Digital signatures and timestamping – fact or fancy?


If you look back to the mid 1990's, the great dreams of the security technologists were that you could prove beyond any possible doubt the authenticity of a document by giving it a digital signature, and exactly and precisely when it was created by a timestamp.

So what happened?  If that was the proof beyond all possible, probable shadow of doubt (Gilbert & Sullivan: Gondoliers) that whatever it was could not be implemented, then the deafening silence of more than 10 years is proof positive enough.
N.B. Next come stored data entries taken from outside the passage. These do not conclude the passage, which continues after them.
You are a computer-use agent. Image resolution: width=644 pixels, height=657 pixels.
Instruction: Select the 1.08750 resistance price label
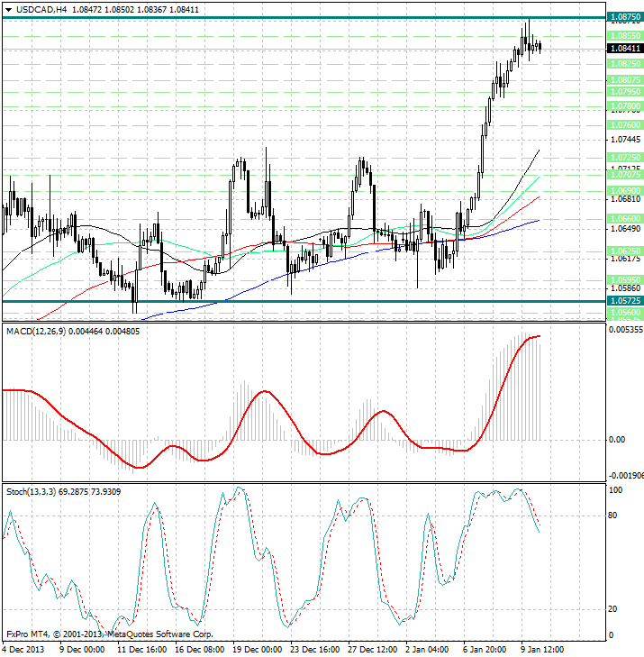(x=624, y=17)
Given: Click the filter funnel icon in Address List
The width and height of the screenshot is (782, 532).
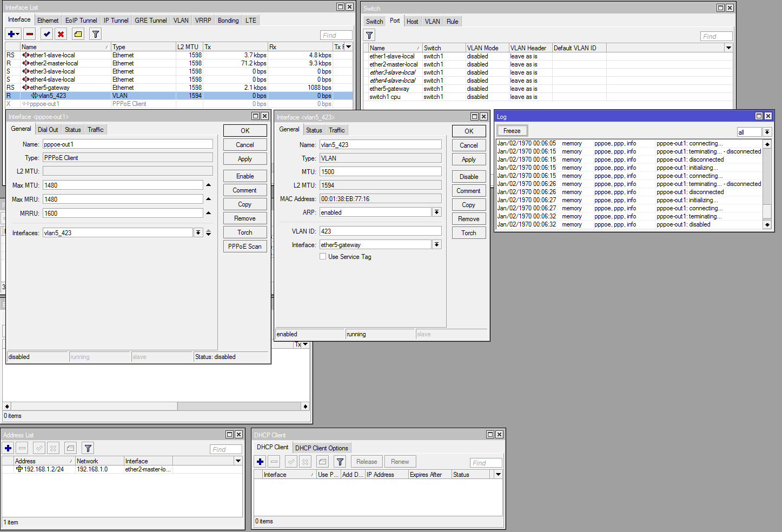Looking at the screenshot, I should [88, 448].
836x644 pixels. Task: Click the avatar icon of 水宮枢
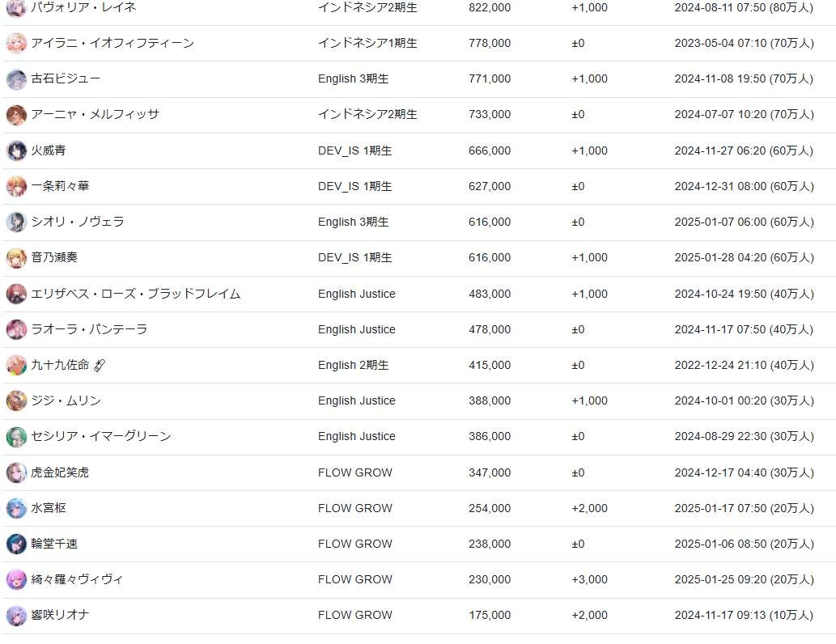click(x=16, y=509)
Of course there continue to be people, or even large companies, who want you to open a significantly large (wallet, checking account) commitment to the PKI pipe dream of what life would be like if everything is perfect and computer manufacturers behave like model gentlemen and a Hacker is the permanent secretary to the British Prime Minister (please see the famous series Yes Minister for further details).

Or maybe not.

Lewis Carroll once famously said in the persona of the White Queen, "Why, sometimes I've believed as many as six impossible things before breakfast."  But it does take more than a little practice!

Digital signatures are fine provided you believe absolutely the people who gave them, and they are financially warranted up to the hilt if what you are doing fails (and btw as you were reading this I just revoked my digital signature - so does that make this a pack of lies?).  

Timestamping?  I know people who have patents over the measuring and allocating of time.  Poor old Lewis Carroll as the Mad Hatter was condemned to perpetual tea time when accused of 'Murdering the time,' and so it was always half past three (sounds a bit like Jeremy Clarkson?).  We have plenty of law to establish when something happened that has nothing at all to do with the concept of the atomic clock, let alone the claims of timestamping systems.

Yes, it is true, that if you personally commit yourself to digital signatures and timestamps then you can live in a world that Lewis Carroll could well have identified with, if not sympathised with, but that was Wonderland.

And if you do spot a Snark, please, please, please check it isn’t a Boojum (!?).

So, although it's frightfully technologically clever, just pause for a moment and ask yourself if it sounds more like a banker offering you subordinated debt as a Grade A profitable investment.  You know what I mean.